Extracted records
_ _ _ _

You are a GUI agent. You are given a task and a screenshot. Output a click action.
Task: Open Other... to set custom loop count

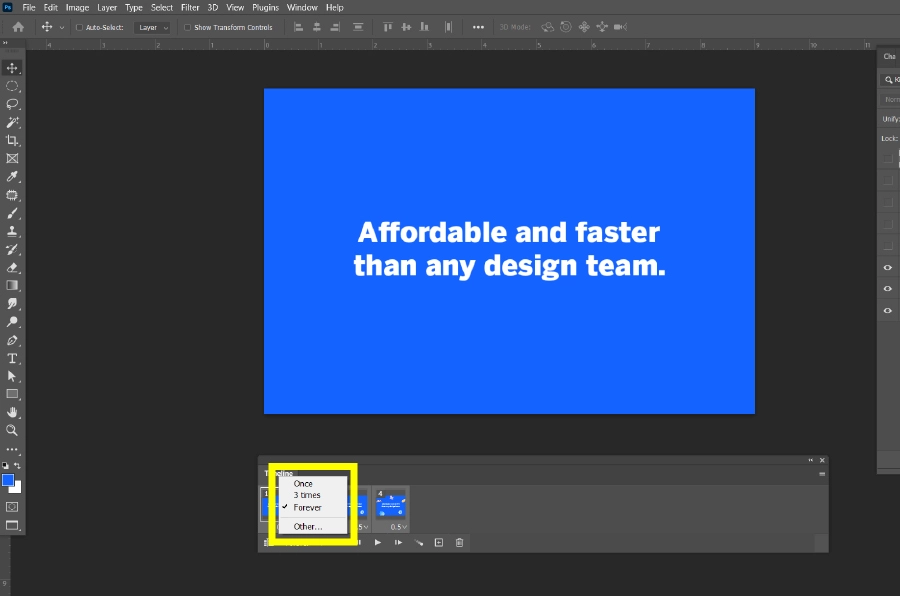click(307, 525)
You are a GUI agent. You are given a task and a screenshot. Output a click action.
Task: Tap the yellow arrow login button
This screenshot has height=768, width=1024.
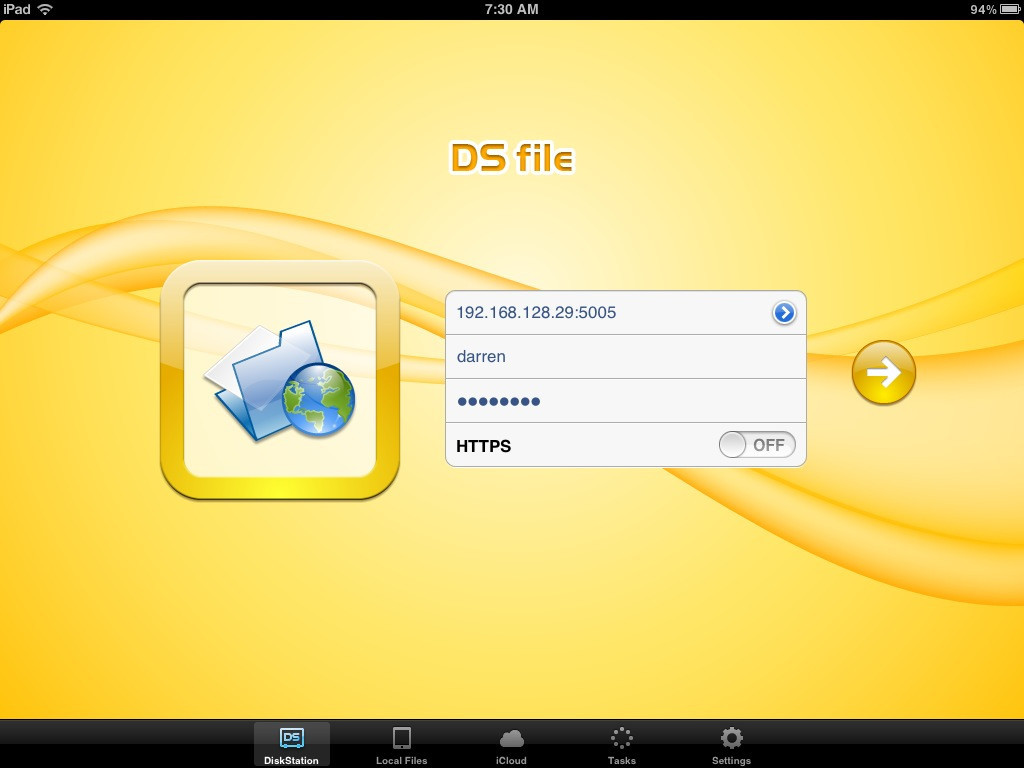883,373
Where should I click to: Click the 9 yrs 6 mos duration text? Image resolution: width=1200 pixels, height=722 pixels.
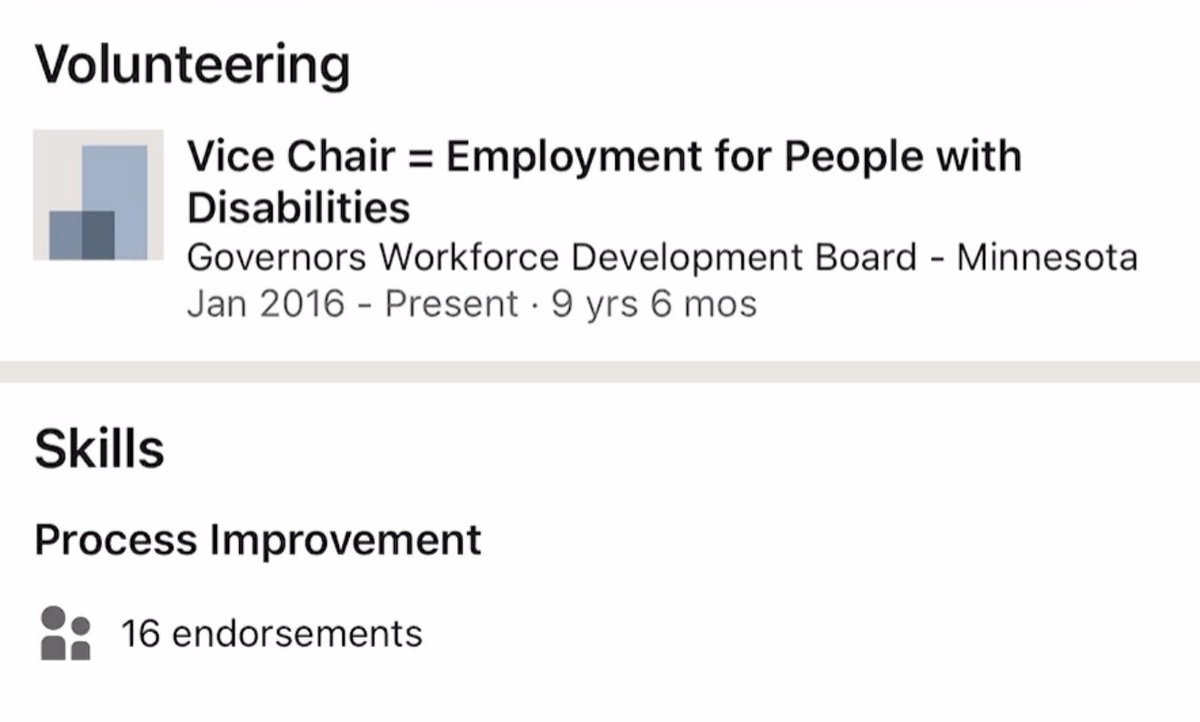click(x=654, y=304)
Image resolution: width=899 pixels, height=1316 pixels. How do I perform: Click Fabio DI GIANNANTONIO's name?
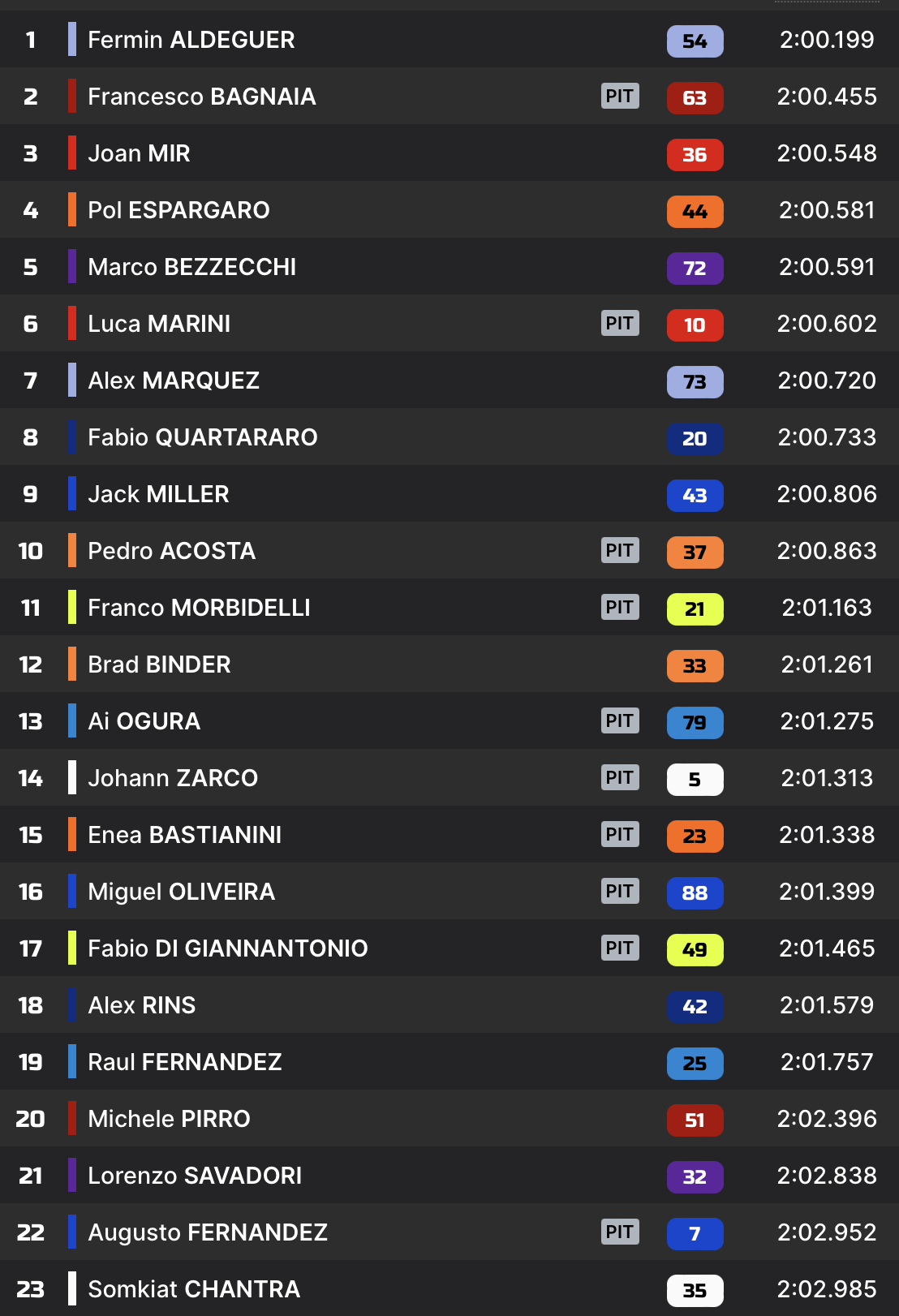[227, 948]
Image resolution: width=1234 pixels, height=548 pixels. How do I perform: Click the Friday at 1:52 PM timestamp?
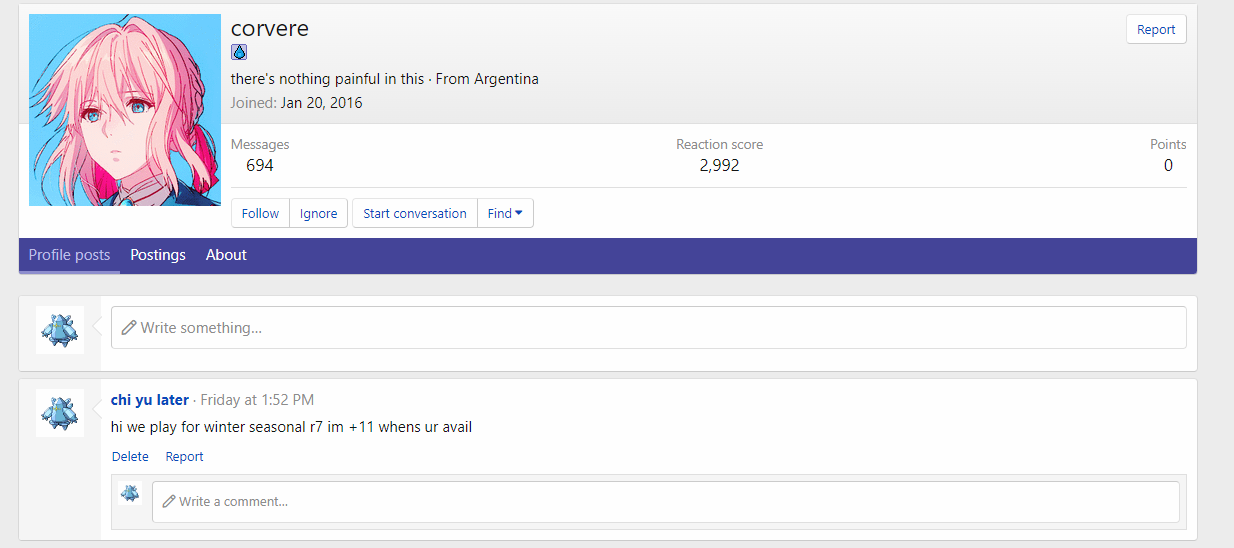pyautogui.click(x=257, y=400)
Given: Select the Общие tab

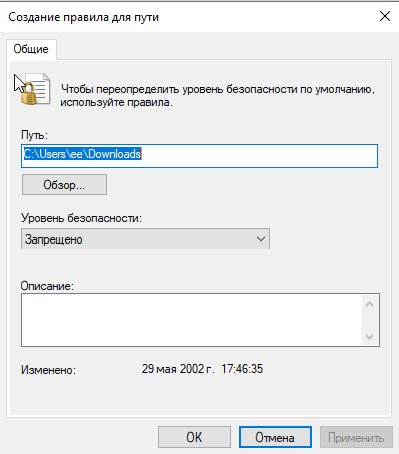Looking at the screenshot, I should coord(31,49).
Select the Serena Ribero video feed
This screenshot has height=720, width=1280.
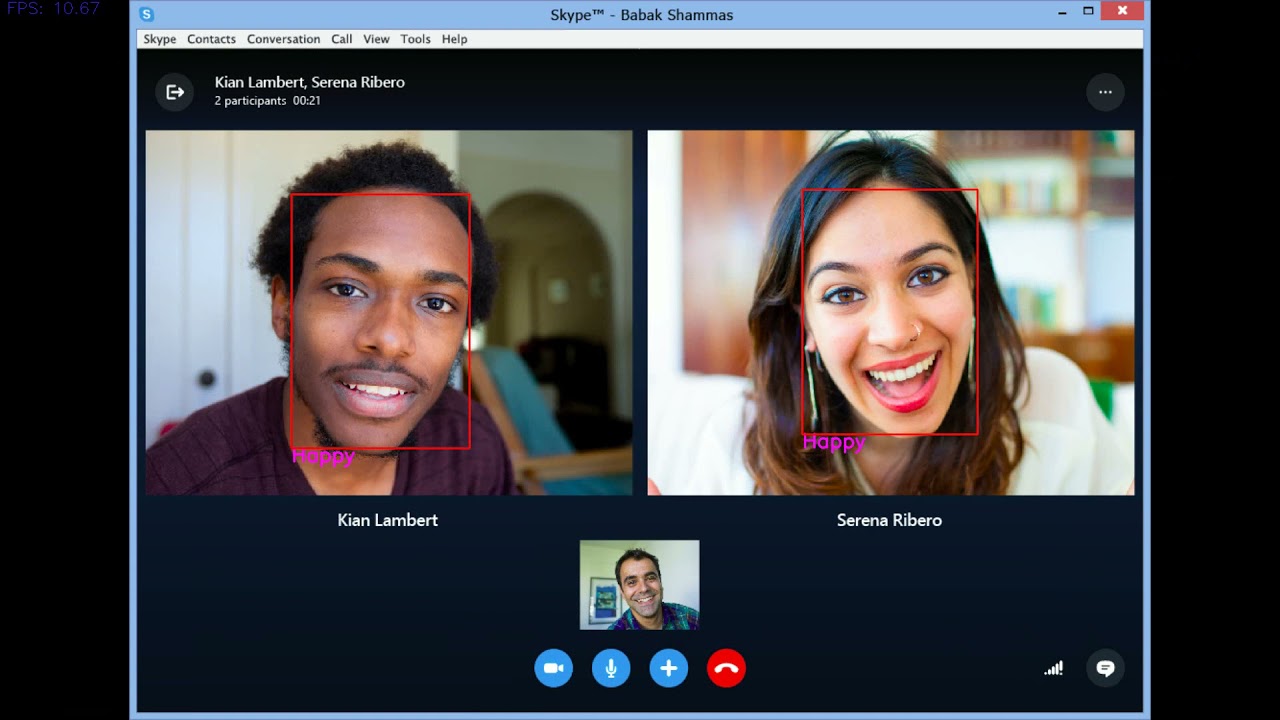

_ _ _ _

To do - Copy exactly, and only, the lines running from the one containing "Where should I" through the final line of the data, and omit the pictures.

Task response -
Where should I click to: Click the 9 yrs 6 mos duration text? Image resolution: width=1200 pixels, height=722 pixels.
click(x=654, y=304)
Image resolution: width=899 pixels, height=1316 pixels. How do I perform: Click Fabio DI GIANNANTONIO's name?
[227, 948]
Image resolution: width=1234 pixels, height=548 pixels. How do I perform: Click the Friday at 1:52 PM timestamp?
pyautogui.click(x=257, y=400)
Given: Select the Общие tab

Looking at the screenshot, I should coord(31,49).
Select the Serena Ribero video feed
This screenshot has height=720, width=1280.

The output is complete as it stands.